These are the people in your neighborhood

I’m so lucky. I live in a little wooden house on the edge of Rainbow Canyon. The road to our house is steep and narrow and up at the top it turns to a narrow dirt track that trucks and low clearance vehicles fear. We wake to the sun climbing over the hills to the east and birdsong. We are surrounded by nature. We feel far from the city below, though it’s only a walk away. I’m so lucky because I live in the kind of neighborhood that I always hoped I’d find. I live in Mt. Washington.

Along with the serenity, there’s the people — artists, filmmakers, chefs, teachers, parents, costume designers, editors, midwives, activists, flight attendants, actors, monks, woodworkers, ham radio enthusiasts, entrepreneurs, writers, set constructors, white, brown, black, yellow and red. All sexual orientations welcome. Incomes vary, values are similar.

There’s a fierce oddball streak present in the neighborhood as well. Canyon people, clingers. On this block alone, we have an old Mexican gentleman who talks exactly like Cheech and feeds a coyote side-by-side with the 15 or so cats that live at his little shack at the top of the hill. There’s Dennis, an old desert/prison rat who yells at the dogs across the canyon to “shut the fuck up!” at 6:30 in the morning. He lives with Vlad, a science-fiction writer who was popular in the 70s and who now rarely leaves his house, and when he does, he wears an Andy Worhol wig. Then there’s Other Dennis, who lives with Betty, both of them thin as a rail and long stringy hair (and Other Dennis with complimentary beard), old junk habits long kicked, who salute every time we drive by.

It’s a great mix of people. And I love getting to know them. Especially when I’m moving slow after a huge meal, appartifed with a little homegrown pot and along side my darling wife, my unborn child and our sweet brown dog Mabel, which is just how I was moving last night when we ran into “the Crazy Lady.”

We don’t know her name or much about her at all other than she lives alone with a dog called Angel Face. Angel Face came to her a few years ago and was a total wreck. He was badly injured and starving when she found him on the hill and had been through something bad, because he would bark and pull and freak out every time Mabel and I would walk past. It took about two years and a ton of work on her part, but she’s gotten that dog to where he’s gentle as a lamb. Mabel now loves him, and he’s real sweet to me as well. It was a remarkable transformation, and I give her a ton of credit for pulling it off.

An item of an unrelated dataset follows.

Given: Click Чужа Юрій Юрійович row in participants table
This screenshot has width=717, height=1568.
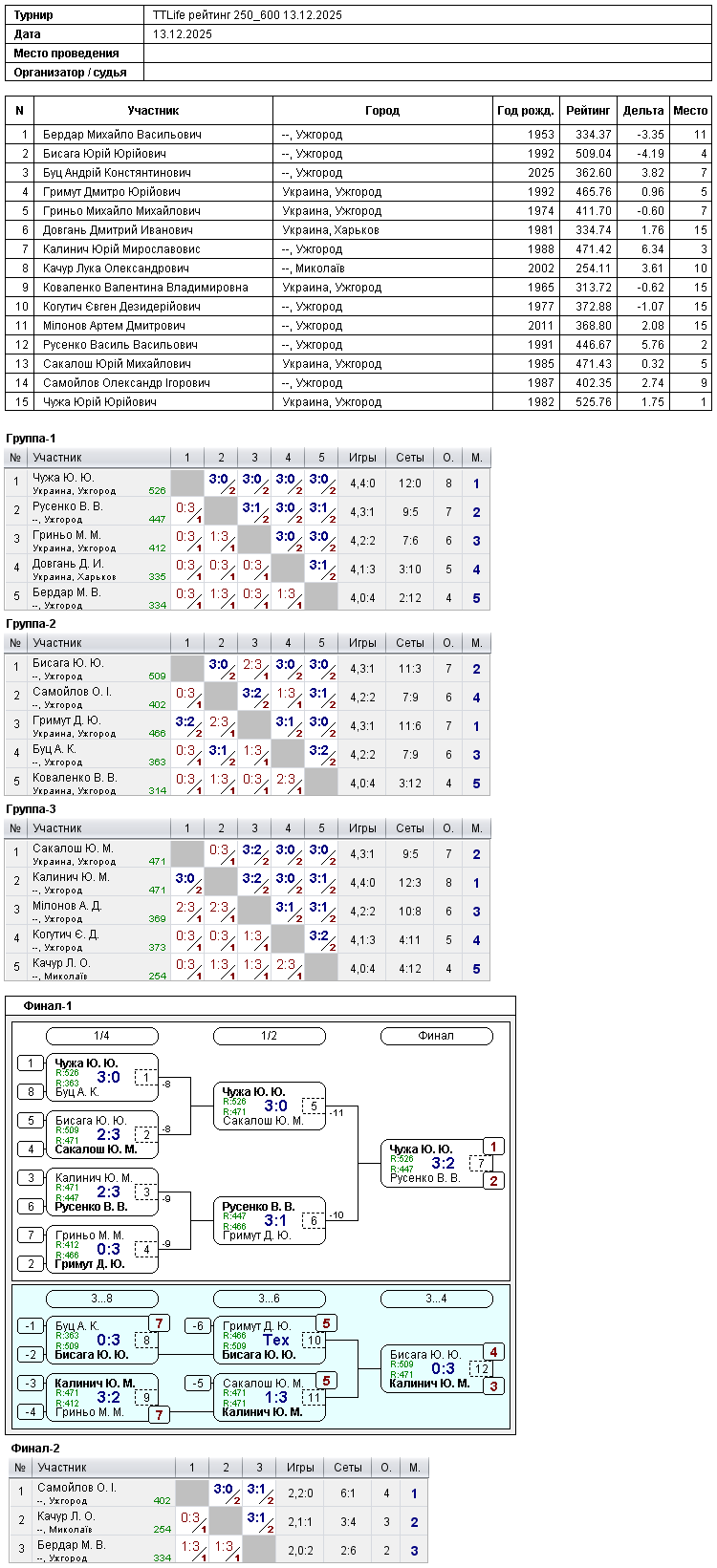Looking at the screenshot, I should pyautogui.click(x=358, y=402).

She does, however, have a tendency to talk. At length. Mostly in a weird, baby-ish “dog” voice (which sounds even creepier with her Germanish accent) and mostly to the dogs. For a long time, she told us that we shouldn’t let Mabel lay down and roll over when another dog approached, and while she was right, we didn’t always feel like a five minute lecture on the subject. But always nice enough and for having done such a good thing for a dog, always deserving of a hello and how are you.

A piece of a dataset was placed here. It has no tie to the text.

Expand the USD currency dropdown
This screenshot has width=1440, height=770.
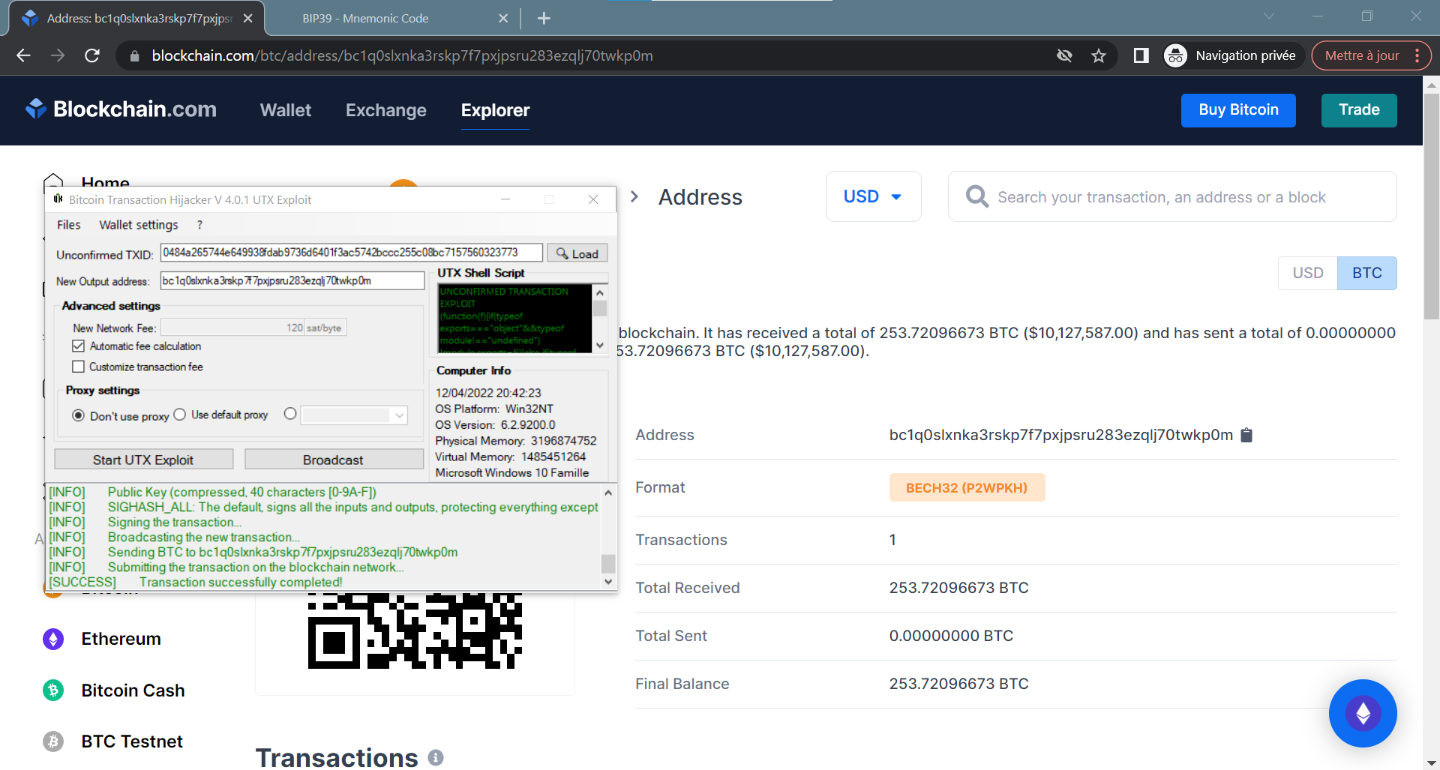point(873,197)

Last night, we saw her chatting with one of the Self-Realization Fellowship monks and we tried to move past her quickly, but Angel Face saw Mabel and pulled her over to us and soon our romantic constitutional was a party of three. Resistance was futile, so we got into it a little bit: heard the long version of how she rescued Angel Face, learned how long she’s lived on the hill (27 years), the whereabouts of her children, and so forth. We talked about the coyote that we call Edwin and she calls Bobby, about Dennis (the dog yeller) and his dog Chopper, and about the intuition and sensitivity of dogs. About our coming child, and pregnancy, and all that. It was a nice evening stroll and chat.

But we call her “the Crazy Lady” for a reason. Obviously, there are some boundary issues, which is fine. And she’s got a laugh and a smile that on a young, beautiful woman might be called “easy,” but would none-the-less be a little off-putting. So needless to say, in the course of our walk, there were plenty of opportunities for E and I to shoot each other the “holy shit this is weird” look.

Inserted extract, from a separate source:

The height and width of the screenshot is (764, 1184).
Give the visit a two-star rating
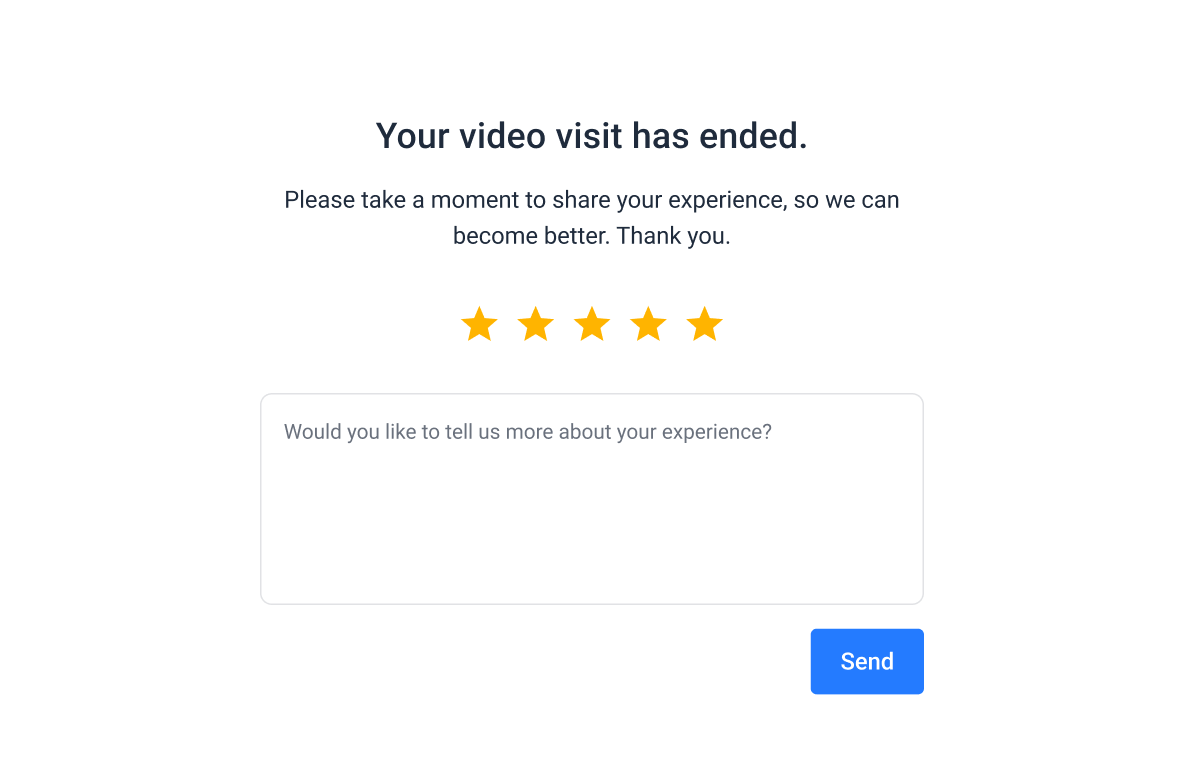click(536, 325)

And it’s a good thing we’ve got that look so practiced, because about 30 minutes deep, I asked where she was from. The answer and its subsequent ramblings were so unexpected that the spookiness reverberates even on this bright summer morning.

So I asked, “Where are you from?”
“Originally?” she said.
“Yeah.”
“Austria,” she said.
“Oh, okay. What part?” (I only know Vienna, so that’s what I’m hoping she says.)
She started talking a little faster, “A little town on the southern boarder. Its now in Yugolslavia, but then it was still Austria.” And she smiled her eerie, crooked smile. “I was a little Nazi,” she said, “but I didn’t know.” And then she laughed.

She said that and then she laughed.

And then as we were trying to process that, she launched into a diatribe that made even less sense. “Yeah, so growing up, my father was taken away, and we were put into a camp, and we thought my father was put into a camp as well, but they probably just shot him, which was for the better. Yeah, so when after we got out we went up to Vienna because the company he worked for was based there, but we could never find him. Even the Red Cross couldn’t find him, so…”

What could that possibly mean? How could she have been a little Nazi and been put into a camp? And why had she told us this? We don’t know her name and she doesn’t know ours. Why would you ever say that as a child you were a Nazi? And then laugh?

Okay, obviously she’s totally crazy, and it should be said that this laugh was uncomfortable and ashamed as a laugh could be. It was the kind of laugh that says, I’m not guilty of this, but it was put on me and I’ll never be able to totally shake it off — what luck!

But Jesus. How do you just say that to strangers? To neighbors? We didn’t know what to say back. She launched into the tale of how she left Austria for Canada, and Canada for California, and after that, she said she should turn back. She had a eulogy to write. (For a fellow Nazi? Probably not, but it was never totally clarified.)

We kept walking, now on a dirt path that winds around the northwest side of the hill.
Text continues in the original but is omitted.